## Work required
Give back, word for word, the lines in the listing below from the one holding "Task: Click the Light preview thumbnail" down to the one holding "Given: Click the Word or phrase search field", both ends included.

[Start of Attachment]

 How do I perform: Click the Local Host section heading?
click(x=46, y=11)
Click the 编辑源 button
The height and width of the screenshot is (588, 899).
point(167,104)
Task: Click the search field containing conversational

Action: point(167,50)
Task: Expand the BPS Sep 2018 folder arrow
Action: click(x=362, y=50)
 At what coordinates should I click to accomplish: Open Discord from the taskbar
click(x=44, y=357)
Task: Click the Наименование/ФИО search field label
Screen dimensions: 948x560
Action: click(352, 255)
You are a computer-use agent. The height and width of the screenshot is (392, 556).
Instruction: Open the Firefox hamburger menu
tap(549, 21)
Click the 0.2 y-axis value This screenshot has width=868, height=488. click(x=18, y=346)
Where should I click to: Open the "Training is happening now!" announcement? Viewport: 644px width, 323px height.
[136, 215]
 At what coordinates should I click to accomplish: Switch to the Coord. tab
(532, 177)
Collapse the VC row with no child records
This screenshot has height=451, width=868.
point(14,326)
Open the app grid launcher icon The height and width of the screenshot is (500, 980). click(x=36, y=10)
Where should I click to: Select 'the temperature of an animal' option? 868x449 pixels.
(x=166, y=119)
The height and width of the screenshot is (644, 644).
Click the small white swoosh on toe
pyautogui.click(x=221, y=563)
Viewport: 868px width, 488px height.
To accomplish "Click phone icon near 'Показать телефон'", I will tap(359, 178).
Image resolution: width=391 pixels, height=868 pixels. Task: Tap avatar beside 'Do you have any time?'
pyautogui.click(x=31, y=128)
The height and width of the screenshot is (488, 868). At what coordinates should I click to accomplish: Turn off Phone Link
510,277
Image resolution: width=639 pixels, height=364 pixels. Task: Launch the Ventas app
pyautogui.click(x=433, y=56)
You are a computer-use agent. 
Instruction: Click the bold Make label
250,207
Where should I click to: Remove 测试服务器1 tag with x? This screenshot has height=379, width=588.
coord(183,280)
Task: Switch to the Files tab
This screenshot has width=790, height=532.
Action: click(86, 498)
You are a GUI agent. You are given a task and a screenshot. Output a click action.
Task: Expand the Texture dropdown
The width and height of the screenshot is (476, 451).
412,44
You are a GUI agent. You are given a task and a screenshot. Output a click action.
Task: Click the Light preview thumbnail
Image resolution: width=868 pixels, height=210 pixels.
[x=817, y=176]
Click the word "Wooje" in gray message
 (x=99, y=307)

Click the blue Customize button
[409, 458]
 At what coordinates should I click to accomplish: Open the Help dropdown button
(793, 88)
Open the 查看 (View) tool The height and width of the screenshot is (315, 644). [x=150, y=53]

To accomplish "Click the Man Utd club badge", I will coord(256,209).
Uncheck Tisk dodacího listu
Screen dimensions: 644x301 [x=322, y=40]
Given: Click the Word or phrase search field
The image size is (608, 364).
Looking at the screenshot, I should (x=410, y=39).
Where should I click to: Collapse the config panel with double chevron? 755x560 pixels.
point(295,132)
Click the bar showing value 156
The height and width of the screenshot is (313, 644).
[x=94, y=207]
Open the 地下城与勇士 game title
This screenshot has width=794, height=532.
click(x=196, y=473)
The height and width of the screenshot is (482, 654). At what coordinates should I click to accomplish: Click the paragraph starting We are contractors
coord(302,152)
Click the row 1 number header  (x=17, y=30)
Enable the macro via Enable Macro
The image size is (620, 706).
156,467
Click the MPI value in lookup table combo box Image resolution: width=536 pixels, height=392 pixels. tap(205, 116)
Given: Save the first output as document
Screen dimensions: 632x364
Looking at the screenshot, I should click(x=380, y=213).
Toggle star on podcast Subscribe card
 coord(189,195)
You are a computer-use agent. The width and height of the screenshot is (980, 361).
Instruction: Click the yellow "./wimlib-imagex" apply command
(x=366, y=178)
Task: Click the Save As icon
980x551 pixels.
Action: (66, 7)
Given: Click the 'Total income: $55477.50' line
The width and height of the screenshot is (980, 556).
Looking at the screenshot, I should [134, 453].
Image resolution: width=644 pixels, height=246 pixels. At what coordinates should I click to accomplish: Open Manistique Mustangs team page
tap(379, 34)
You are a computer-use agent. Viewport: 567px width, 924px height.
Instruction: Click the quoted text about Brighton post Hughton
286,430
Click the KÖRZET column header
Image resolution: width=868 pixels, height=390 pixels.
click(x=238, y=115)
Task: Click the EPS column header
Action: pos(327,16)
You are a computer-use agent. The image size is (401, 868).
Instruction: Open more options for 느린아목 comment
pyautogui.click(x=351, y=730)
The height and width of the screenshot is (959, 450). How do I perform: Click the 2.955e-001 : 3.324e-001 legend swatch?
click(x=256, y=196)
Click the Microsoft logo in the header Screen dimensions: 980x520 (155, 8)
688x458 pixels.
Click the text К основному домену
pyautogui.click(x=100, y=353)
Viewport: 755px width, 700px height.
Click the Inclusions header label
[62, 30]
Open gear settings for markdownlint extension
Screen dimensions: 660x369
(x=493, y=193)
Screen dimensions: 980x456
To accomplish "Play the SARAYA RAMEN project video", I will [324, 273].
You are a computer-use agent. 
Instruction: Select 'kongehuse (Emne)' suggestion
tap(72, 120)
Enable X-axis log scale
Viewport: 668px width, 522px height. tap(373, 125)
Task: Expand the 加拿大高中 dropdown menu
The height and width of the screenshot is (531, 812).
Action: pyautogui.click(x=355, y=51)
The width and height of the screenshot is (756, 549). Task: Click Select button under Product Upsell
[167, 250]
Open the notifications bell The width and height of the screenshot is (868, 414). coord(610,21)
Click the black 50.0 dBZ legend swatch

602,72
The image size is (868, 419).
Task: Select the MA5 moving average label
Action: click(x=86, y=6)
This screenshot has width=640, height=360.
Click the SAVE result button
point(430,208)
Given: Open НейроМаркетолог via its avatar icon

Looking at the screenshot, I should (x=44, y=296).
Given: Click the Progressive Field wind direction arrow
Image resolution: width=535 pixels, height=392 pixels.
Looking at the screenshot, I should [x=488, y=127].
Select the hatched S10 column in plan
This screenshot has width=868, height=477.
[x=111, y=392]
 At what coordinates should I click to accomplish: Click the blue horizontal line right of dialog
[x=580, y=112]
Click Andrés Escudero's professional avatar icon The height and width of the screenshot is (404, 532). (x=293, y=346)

[End of Attachment]

## Reply to the exercise
Task: Click the Light preview thumbnail
Image resolution: width=868 pixels, height=210 pixels.
[x=817, y=176]
Click the word "Wooje" in gray message
 (x=99, y=307)

Click the blue Customize button
[409, 458]
 At what coordinates should I click to accomplish: Open the Help dropdown button
(793, 88)
Open the 查看 (View) tool The height and width of the screenshot is (315, 644). [x=150, y=53]

To accomplish "Click the Man Utd club badge", I will coord(256,209).
Uncheck Tisk dodacího listu
Screen dimensions: 644x301 [x=322, y=40]
Given: Click the Word or phrase search field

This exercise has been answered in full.